____ RECORDS TO USE

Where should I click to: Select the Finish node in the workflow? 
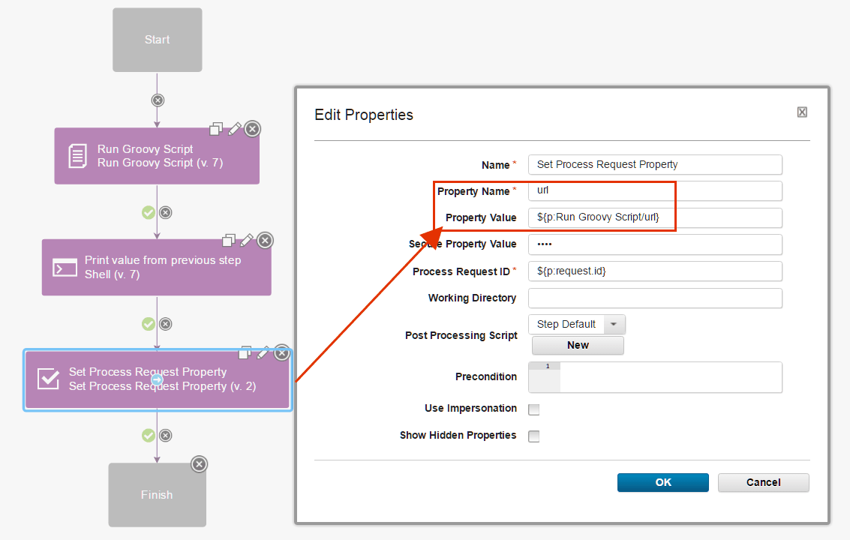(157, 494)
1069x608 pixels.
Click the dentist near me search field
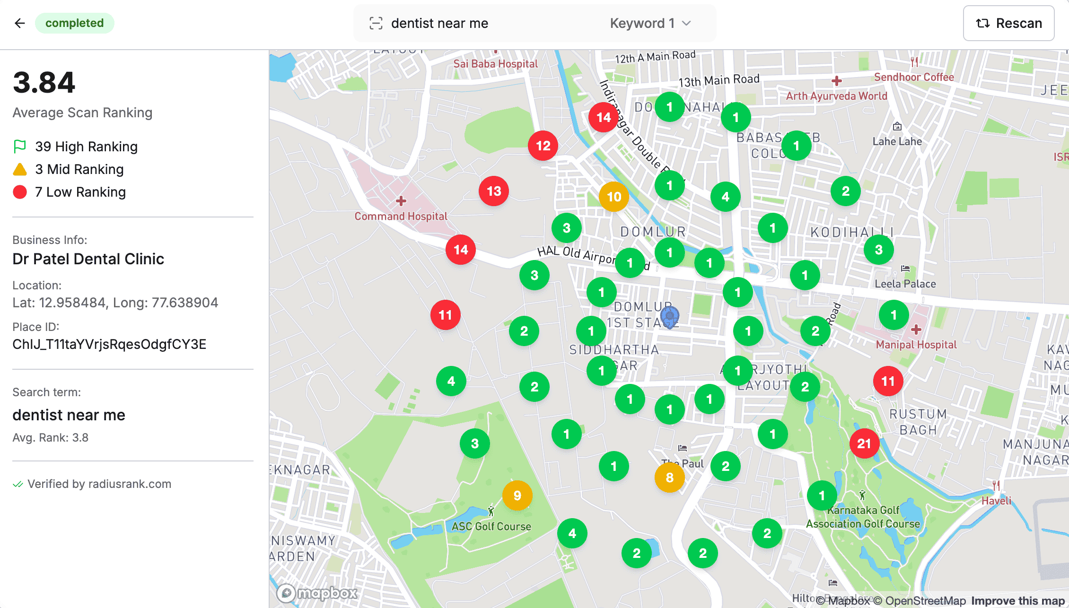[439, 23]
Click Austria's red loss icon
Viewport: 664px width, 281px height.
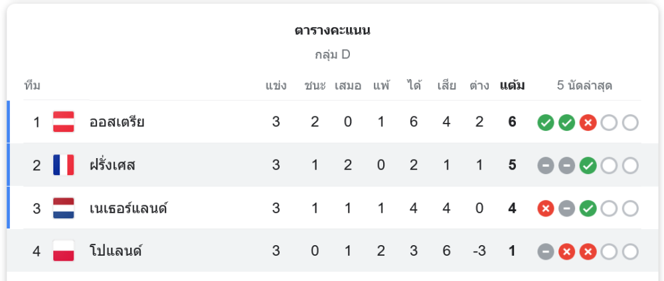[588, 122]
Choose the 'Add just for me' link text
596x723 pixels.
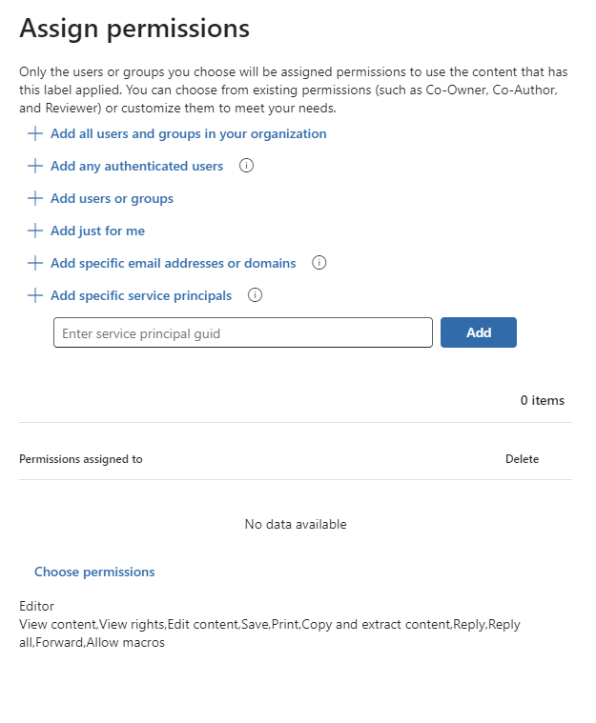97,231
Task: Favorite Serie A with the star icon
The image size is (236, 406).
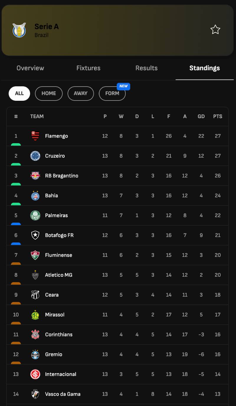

________

§ **TASK DESCRIPTION**
Starting with the line that contains "Click Austria's red loss icon" and continuing through the end of the listing, recast those lines as a numbered list with no blank lines. Leave the pictures out of your answer.

§ **FINAL ANSWER**
1. Click Austria's red loss icon
2. Viewport: 664px width, 281px height.
3. [588, 122]
4. Choose the 'Add just for me' link text
5. 596x723 pixels.
6. 97,231
7. Task: Favorite Serie A with the star icon
8. The image size is (236, 406).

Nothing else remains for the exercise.